Donald Trump bahkan secara terbuka menyatakan bahwa "TIDAK AKAN ADA LAGI MINYAK ATAU UANG YANG AKAN DIKIRIM KE KUBA – NOL!" Pernyataan keras ini semakin memperburuk suasana dan membuat pemerintah Meksiko was-was.
Presiden Meksiko, Claudia Sheinbaum, sebelumnya menegaskan komitmen untuk melanjutkan pengiriman minyak berdasarkan kontrak jangka panjang dan sebagai bentuk bantuan internasional. Namun, sumber internal pemerintah mengungkapkan bahwa kebijakan ini kini tengah dievaluasi secara mendalam.
Kekhawatiran utama adalah potensi permusuhan dengan Trump, yang dalam beberapa waktu terakhir meningkatkan tekanan terhadap Meksiko. Trump bahkan menuding Meksiko dikendalikan oleh kartel dan mengisyaratkan kemungkinan serangan darat.
Sheinbaum sendiri telah berulang kali menekankan bahwa tindakan militer AS sepihak di wilayah Meksiko akan menjadi pelanggaran berat terhadap kedaulatan negara.

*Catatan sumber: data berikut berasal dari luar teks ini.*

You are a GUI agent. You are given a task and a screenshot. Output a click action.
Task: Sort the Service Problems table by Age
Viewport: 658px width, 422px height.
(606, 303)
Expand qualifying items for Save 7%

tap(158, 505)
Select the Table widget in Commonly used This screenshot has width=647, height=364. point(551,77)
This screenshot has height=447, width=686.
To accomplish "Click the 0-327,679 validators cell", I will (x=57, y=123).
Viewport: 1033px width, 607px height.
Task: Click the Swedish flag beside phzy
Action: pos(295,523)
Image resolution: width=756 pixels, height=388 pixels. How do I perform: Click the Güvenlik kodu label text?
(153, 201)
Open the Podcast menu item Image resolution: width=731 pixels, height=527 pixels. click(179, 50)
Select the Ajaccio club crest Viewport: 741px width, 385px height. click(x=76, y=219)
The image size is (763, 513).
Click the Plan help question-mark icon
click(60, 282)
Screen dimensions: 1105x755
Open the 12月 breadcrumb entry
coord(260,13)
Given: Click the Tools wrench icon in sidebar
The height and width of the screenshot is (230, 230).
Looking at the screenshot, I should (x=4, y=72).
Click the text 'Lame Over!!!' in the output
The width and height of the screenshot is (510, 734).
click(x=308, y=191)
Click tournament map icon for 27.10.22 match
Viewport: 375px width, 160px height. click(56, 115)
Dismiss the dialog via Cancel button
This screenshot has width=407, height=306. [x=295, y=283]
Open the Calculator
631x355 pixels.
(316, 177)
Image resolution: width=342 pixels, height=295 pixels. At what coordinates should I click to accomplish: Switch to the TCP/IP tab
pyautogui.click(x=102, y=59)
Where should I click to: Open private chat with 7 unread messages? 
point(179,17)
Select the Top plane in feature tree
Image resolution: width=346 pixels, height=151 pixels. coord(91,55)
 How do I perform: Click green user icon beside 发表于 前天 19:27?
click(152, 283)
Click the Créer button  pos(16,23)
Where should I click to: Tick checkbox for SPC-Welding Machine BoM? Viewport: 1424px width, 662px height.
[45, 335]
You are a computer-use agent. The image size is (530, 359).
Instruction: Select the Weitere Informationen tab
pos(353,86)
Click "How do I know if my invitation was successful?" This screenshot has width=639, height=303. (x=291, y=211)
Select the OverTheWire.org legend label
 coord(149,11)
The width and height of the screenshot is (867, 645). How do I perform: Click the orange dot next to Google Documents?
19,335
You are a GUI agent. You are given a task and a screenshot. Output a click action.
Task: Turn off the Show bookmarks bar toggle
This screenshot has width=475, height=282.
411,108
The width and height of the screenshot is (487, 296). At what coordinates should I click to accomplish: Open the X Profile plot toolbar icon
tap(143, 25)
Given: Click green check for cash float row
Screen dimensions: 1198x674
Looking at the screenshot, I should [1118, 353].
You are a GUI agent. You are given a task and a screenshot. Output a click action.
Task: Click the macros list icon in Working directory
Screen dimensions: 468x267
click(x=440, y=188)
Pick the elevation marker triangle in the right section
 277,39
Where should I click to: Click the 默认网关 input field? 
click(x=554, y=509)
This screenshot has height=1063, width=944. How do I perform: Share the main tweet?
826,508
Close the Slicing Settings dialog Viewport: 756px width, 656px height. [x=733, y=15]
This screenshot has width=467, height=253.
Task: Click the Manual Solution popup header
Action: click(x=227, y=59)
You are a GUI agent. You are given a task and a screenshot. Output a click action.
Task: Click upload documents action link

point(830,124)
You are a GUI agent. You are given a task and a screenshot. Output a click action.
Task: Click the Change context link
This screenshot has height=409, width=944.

"Ada kekhawatiran yang semakin meningkat bahwa Amerika Serikat dapat mengambil tindakan sepihak di wilayah kami," ungkap seorang sumber pemerintah Meksiko.
Selain itu, pemerintah Meksiko juga menyoroti peningkatan aktivitas drone Angkatan Laut AS di atas Teluk Meksiko sejak Desember lalu. Data pelacakan penerbangan menunjukkan bahwa drone-drone tersebut kerap mengikuti rute yang dilalui kapal tanker pembawa bahan bakar Meksiko ke Kuba.
Situasi ini menempatkan Meksiko dalam posisi sulit. Di satu sisi, mereka ingin menjaga hubungan baik dengan Kuba. Di sisi lain, ancaman pembalasan dari AS, terutama di bawah kepemimpinan Trump, tidak bisa diabaikan. Keputusan akhir mengenai pengiriman minyak ke Kuba akan menjadi ujian berat bagi pemerintahan Sheinbaum.